"""

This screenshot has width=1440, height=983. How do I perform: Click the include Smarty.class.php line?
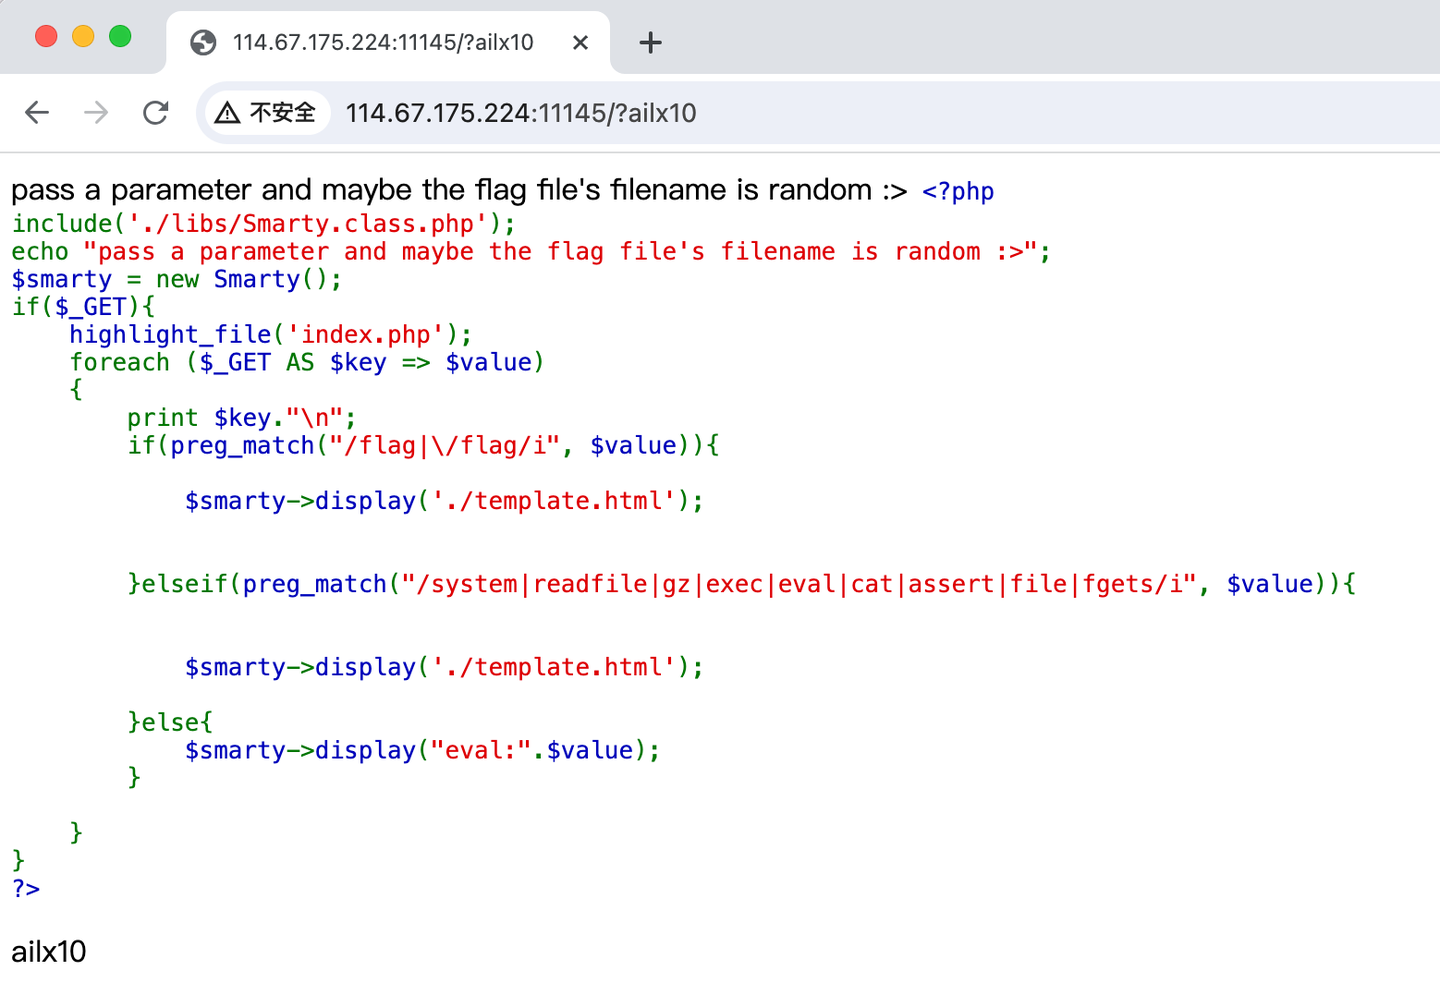[x=263, y=224]
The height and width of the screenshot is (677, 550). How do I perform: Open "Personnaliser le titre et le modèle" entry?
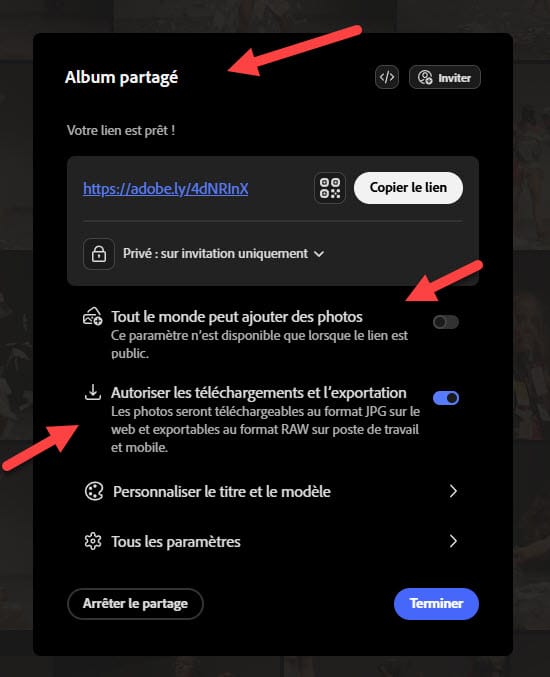[271, 491]
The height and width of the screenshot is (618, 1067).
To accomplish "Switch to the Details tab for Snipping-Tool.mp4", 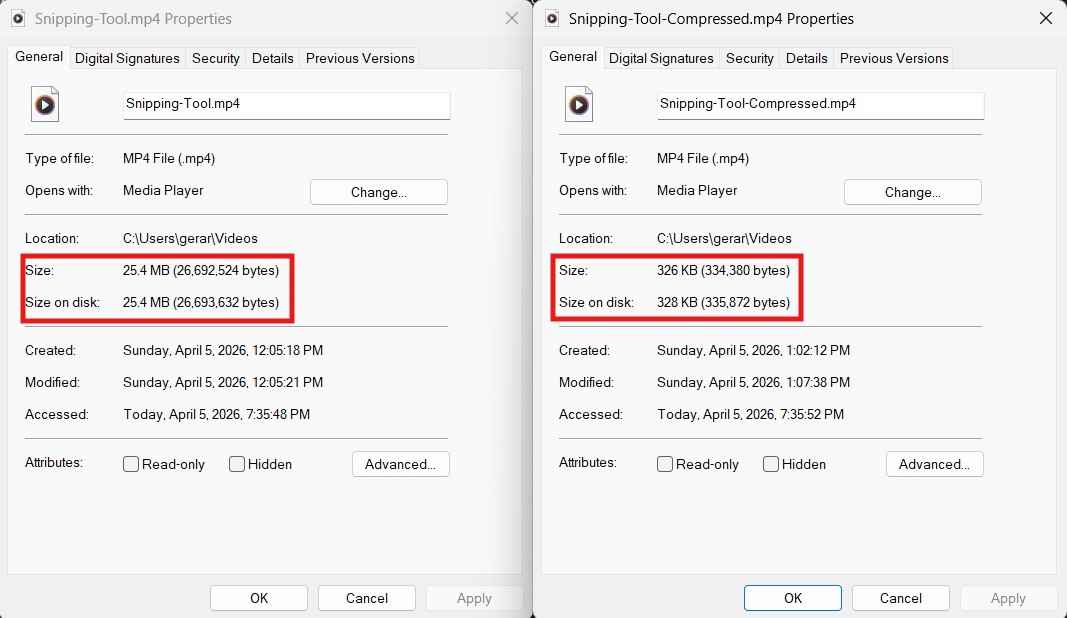I will coord(272,58).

"""

» Assignment
Nothing but the lines from the start of the listing through the line with "The height and width of the screenshot is (618, 1067)." belongs in the answer, each one retyped exactly and without pictures.

» Result of this exercise
This screenshot has width=1440, height=983. How do I perform: Click the include Smarty.class.php line?
[x=263, y=224]
The height and width of the screenshot is (677, 550). How do I perform: Open "Personnaliser le titre et le modèle" entry?
[271, 491]
The height and width of the screenshot is (618, 1067).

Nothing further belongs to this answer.